Thank you for the improved version.

Please check out the sentence on line 64.

 

Reviewer 3 Report

The authors have addressed the all comments.

Reviewer 4 Report

The manuscript showed the possibility that IRF8 repressed p53 expression to maintain tumor cell sensitivity to intrinsic ferroptosis in CTL-induced tumor cell death pathway. There are several questions that need to be answered.

1. IRF8 appears suddenly in the part of Introduction. Please explain why this molecule was chosen as the research object?

2. IRF8 knockdown promoted tumor growth in vivo, and its overexpression inhibited tumor cell proliferation in vitro. However, IRF8 knockdown could increase the expression of P53 which has been identified a tumor suppressor. More experiments about IRF8-p53 correlation are needed to obtain a clear explanation.

3. Several key indicators related to intrinsic ferroptosis, such as GPX4, ROS and GSH-GSSG levels should be detected.

4. Why repeated the experimental method in Result Two? Also In this result, were HE staining and IHC experiment conditions consistent in Figure 2B and 2D (a-d)?

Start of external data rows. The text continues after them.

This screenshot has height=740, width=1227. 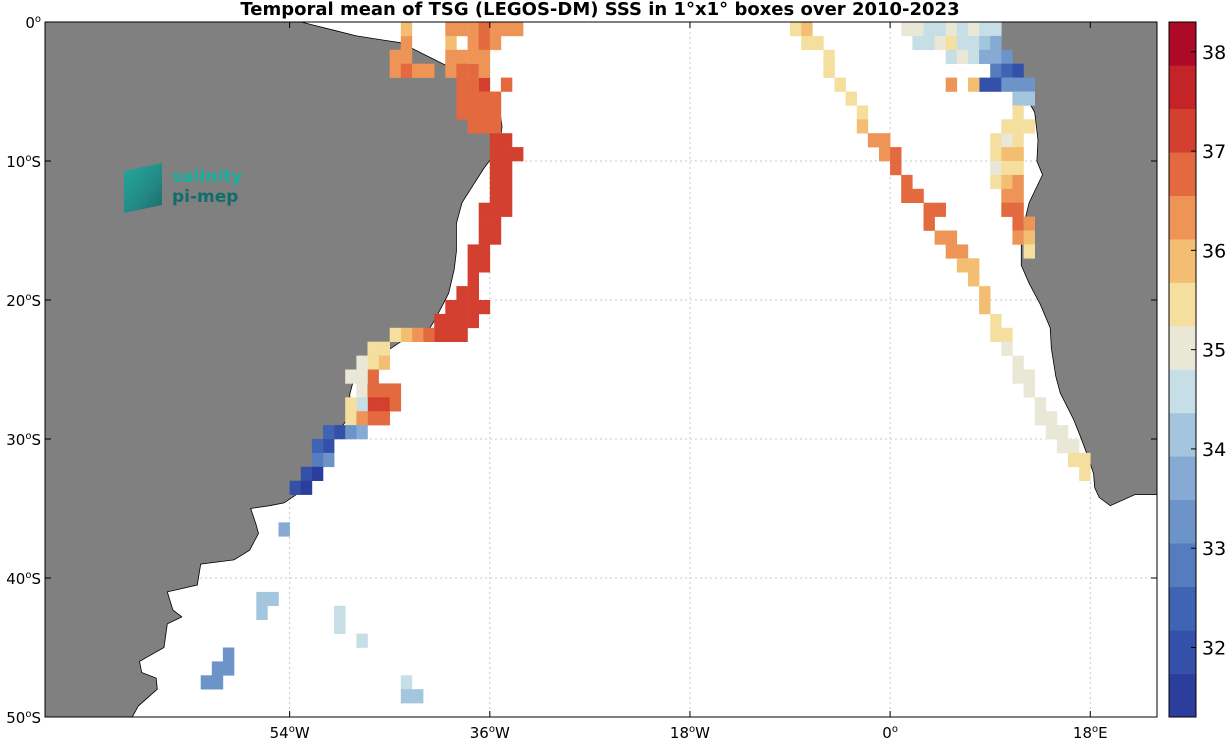 I want to click on y-tick-label: 10oS, so click(x=24, y=162).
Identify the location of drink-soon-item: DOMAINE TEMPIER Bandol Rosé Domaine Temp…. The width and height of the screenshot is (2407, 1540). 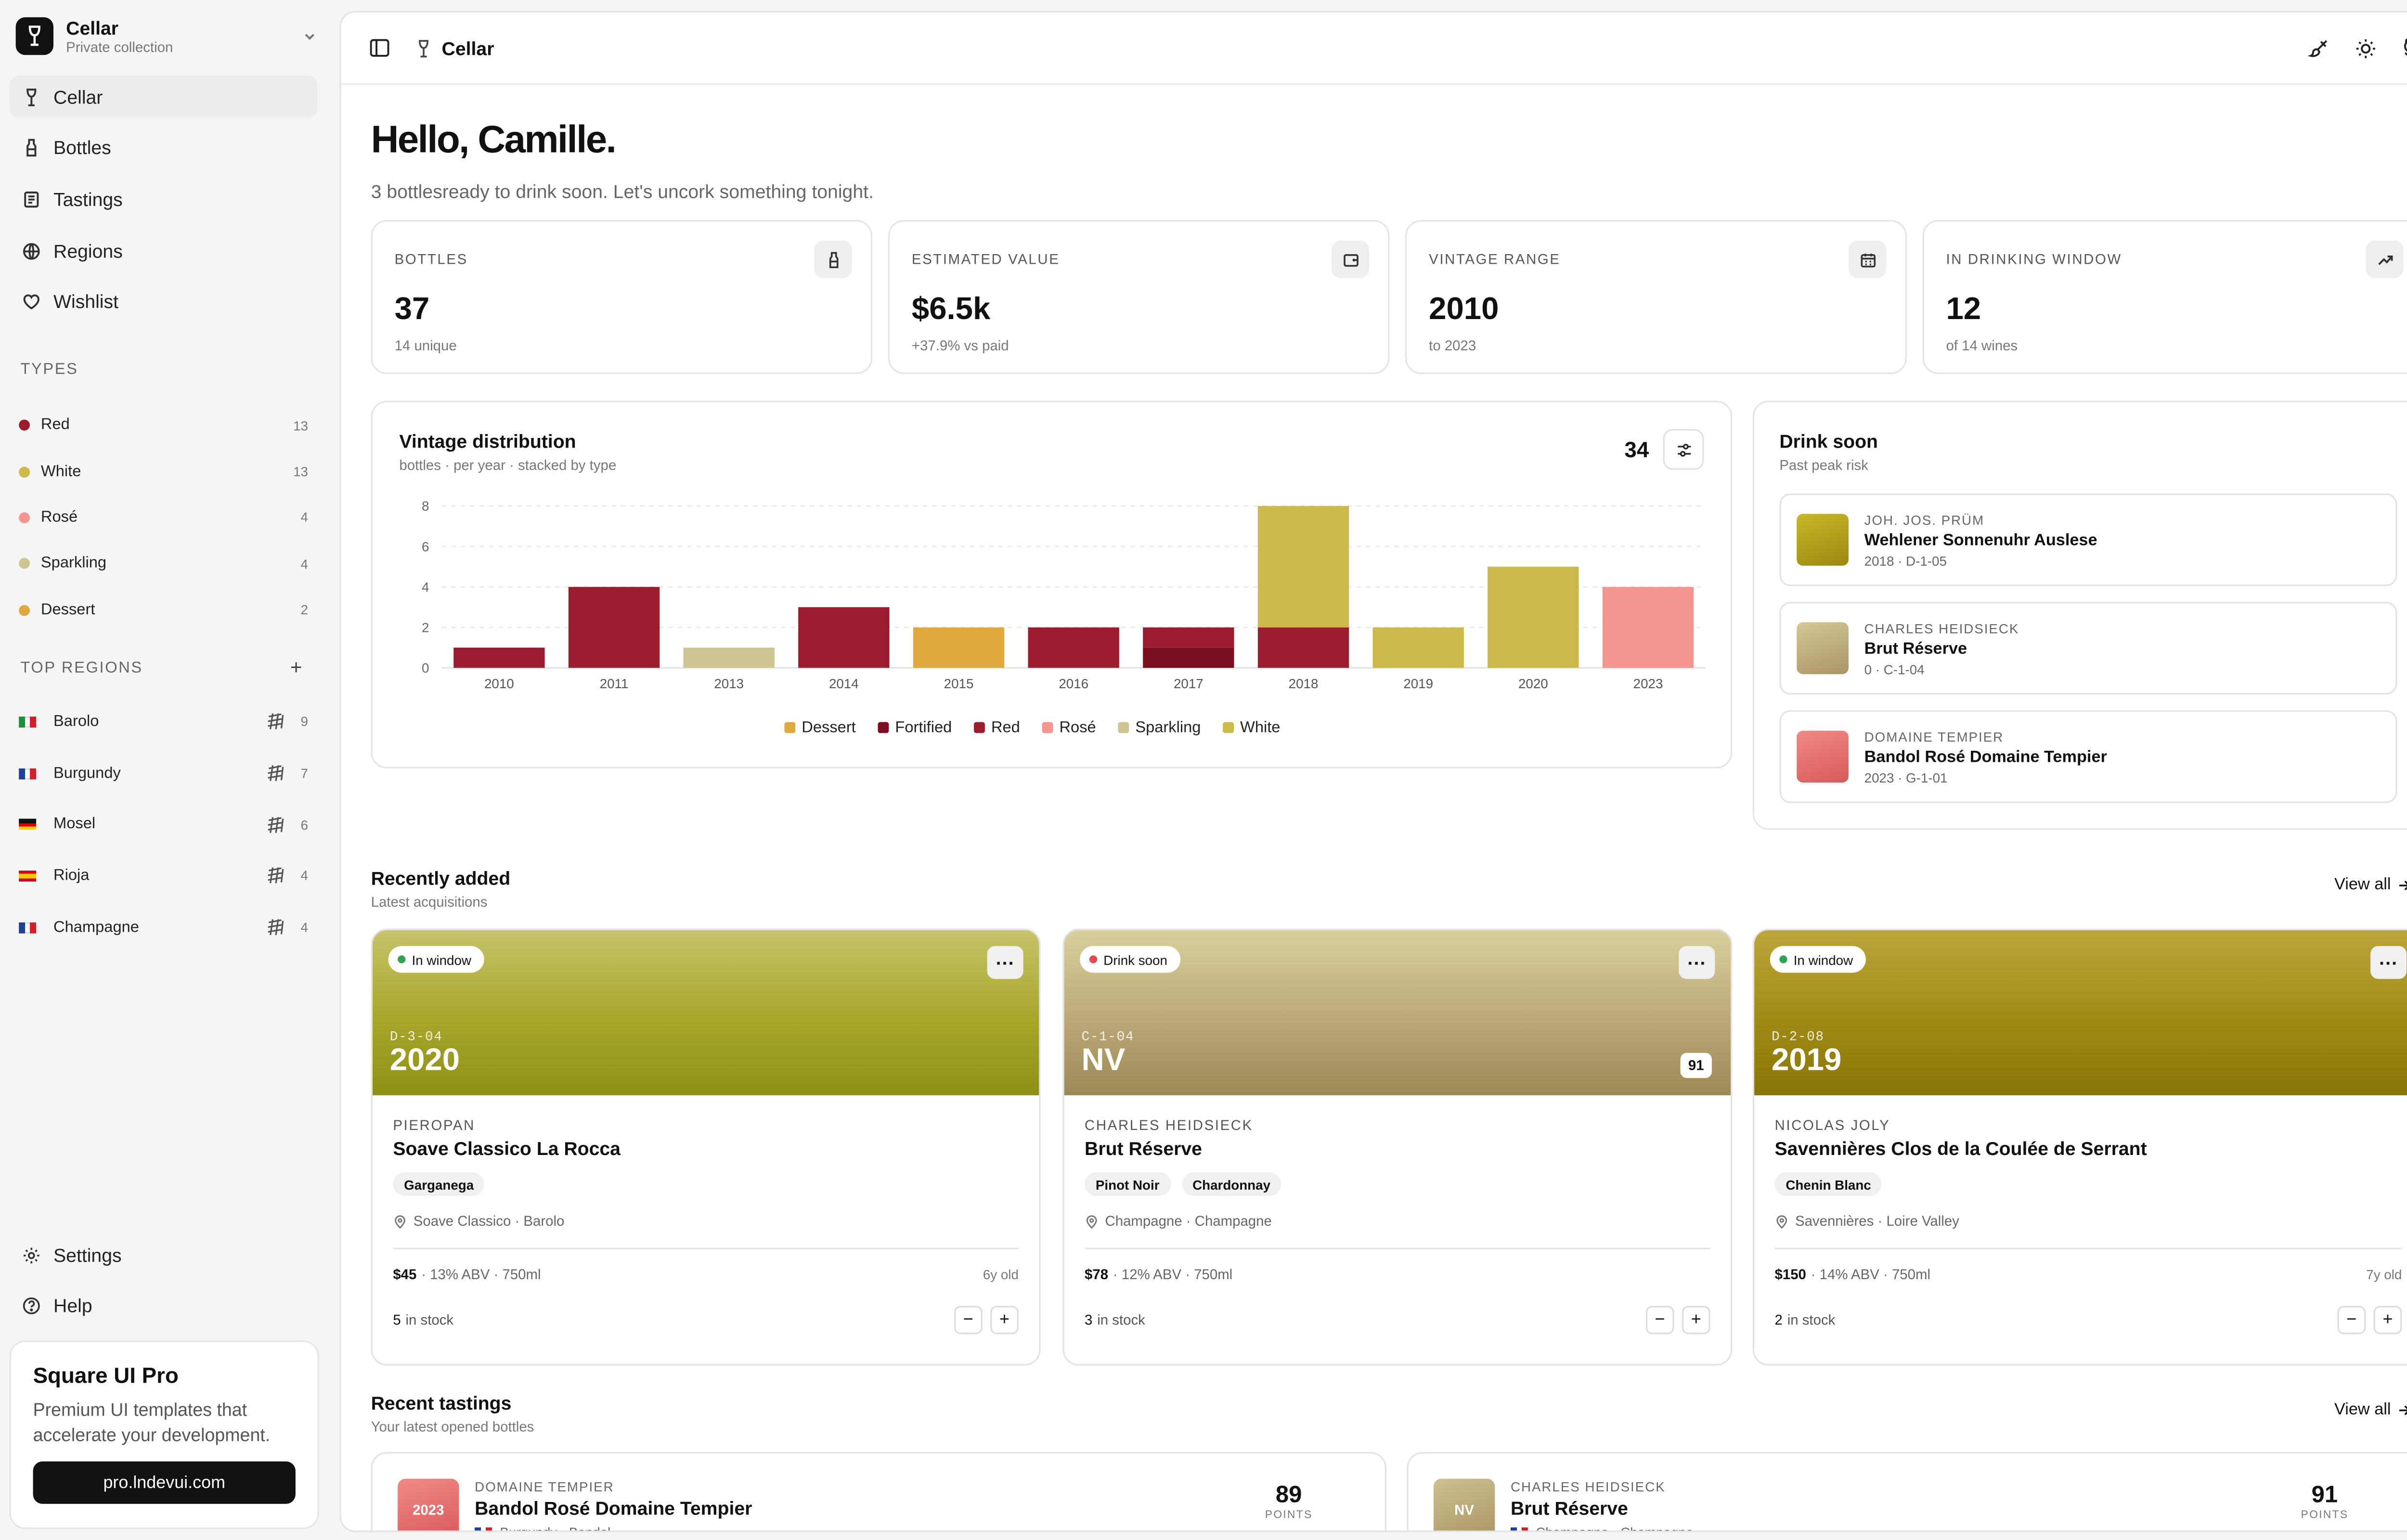
(2088, 756).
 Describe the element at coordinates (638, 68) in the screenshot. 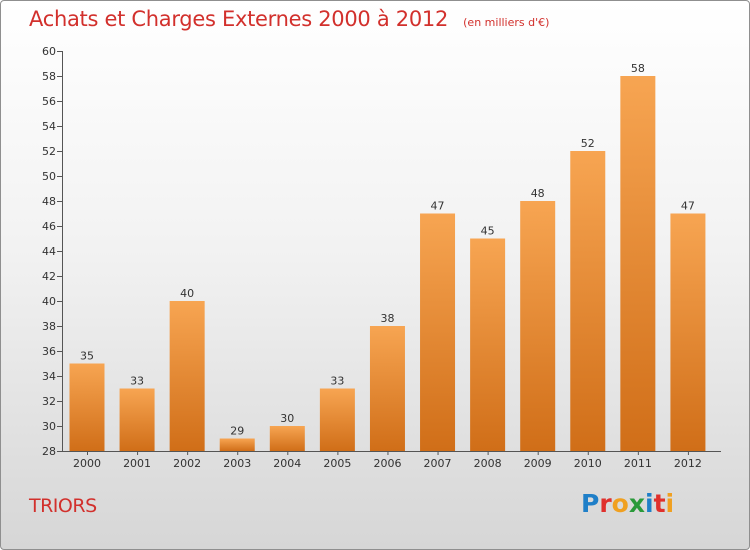

I see `value-label-2011: 58` at that location.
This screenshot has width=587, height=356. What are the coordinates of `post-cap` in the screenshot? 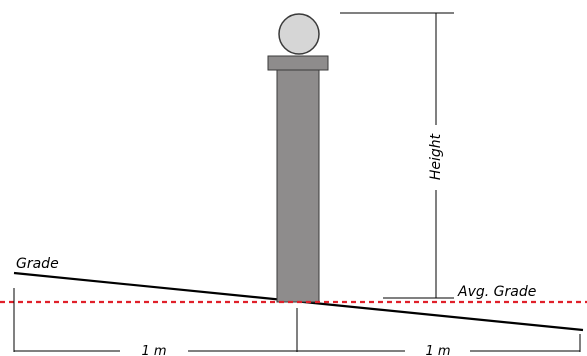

5. The logic in the part of Introduction is not clear enough. The content should be progressed layer by layer. The discussion part is not in-depth enough to fully reflect the innovation of the experiment.

6. Some sentences were incorrectly expressed. For example, "The cysteine, once taken into the cell, is reduced to cysteine for the synthesis of glutathione (line 65-66)" and "These WT and IRF8 KO tumor cell lines were genotyped as the IRF8 KO mice (line 119)".